▸ **Source material**
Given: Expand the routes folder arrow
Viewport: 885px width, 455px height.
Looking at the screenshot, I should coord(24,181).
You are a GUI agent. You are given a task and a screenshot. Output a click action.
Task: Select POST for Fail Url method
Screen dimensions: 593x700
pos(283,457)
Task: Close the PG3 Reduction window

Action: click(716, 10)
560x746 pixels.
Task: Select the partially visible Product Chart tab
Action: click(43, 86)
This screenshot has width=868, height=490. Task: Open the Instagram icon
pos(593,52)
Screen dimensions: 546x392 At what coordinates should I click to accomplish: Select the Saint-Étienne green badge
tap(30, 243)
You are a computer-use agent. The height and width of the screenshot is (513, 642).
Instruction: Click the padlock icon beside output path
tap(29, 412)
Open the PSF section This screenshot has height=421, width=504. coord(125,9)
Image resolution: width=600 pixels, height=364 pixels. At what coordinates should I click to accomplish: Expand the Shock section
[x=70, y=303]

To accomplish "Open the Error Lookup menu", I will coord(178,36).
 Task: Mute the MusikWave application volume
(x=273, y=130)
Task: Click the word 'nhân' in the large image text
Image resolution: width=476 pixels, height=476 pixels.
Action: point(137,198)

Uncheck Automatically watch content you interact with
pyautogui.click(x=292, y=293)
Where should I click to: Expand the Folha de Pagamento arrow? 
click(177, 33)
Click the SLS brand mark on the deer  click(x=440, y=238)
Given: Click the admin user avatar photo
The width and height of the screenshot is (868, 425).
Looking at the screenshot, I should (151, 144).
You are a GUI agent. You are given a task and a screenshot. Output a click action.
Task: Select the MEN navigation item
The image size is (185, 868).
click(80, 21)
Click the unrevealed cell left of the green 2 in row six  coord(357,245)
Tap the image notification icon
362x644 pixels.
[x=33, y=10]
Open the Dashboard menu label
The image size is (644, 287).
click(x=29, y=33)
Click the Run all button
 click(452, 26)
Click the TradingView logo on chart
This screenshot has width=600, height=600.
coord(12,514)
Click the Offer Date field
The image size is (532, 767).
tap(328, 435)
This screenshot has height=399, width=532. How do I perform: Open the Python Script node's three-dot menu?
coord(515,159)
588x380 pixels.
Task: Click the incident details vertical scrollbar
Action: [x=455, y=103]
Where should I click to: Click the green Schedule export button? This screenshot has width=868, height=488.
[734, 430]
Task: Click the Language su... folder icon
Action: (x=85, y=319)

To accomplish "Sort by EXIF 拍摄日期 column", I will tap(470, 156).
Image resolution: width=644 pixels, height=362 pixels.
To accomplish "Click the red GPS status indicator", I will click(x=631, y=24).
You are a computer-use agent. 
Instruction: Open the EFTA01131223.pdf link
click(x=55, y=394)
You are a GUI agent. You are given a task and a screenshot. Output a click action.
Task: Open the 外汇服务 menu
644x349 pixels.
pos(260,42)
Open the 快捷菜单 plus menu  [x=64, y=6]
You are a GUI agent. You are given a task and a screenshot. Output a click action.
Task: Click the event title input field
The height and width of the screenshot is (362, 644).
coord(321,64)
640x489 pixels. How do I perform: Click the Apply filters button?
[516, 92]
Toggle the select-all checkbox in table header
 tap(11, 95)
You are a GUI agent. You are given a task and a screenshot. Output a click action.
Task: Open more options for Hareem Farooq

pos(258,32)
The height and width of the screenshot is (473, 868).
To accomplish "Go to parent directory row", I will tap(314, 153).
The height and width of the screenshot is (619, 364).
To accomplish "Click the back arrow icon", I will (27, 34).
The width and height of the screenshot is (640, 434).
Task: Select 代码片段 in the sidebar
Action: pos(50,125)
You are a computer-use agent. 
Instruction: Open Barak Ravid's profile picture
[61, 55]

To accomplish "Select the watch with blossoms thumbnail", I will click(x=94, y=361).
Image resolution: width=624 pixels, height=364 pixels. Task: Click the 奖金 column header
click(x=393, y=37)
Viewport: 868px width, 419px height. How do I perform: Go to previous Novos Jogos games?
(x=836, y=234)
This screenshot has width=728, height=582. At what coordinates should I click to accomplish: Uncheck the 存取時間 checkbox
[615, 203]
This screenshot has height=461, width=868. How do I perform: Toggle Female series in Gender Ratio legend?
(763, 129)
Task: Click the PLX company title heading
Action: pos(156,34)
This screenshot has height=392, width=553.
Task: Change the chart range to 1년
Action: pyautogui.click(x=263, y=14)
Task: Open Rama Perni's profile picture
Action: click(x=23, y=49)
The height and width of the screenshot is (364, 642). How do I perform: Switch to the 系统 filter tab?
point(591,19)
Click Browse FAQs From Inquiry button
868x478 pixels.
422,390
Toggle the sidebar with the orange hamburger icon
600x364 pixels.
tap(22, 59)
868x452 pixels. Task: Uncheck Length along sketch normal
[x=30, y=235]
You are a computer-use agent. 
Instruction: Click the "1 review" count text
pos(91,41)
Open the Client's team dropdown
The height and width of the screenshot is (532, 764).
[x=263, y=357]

▸ **Exercise instructions**
Only the lines above from the one with "Uncheck Automatically watch" up to and including the one with "Tap the image notification icon" should be repeated, exactly as written.

▸ **Written solution**
Uncheck Automatically watch content you interact with
pyautogui.click(x=292, y=293)
Where should I click to: Expand the Folha de Pagamento arrow? 
click(177, 33)
Click the SLS brand mark on the deer  click(x=440, y=238)
Given: Click the admin user avatar photo
The width and height of the screenshot is (868, 425).
Looking at the screenshot, I should (151, 144).
You are a GUI agent. You are given a task and a screenshot. Output a click action.
Task: Select the MEN navigation item
The image size is (185, 868).
click(80, 21)
Click the unrevealed cell left of the green 2 in row six  coord(357,245)
Tap the image notification icon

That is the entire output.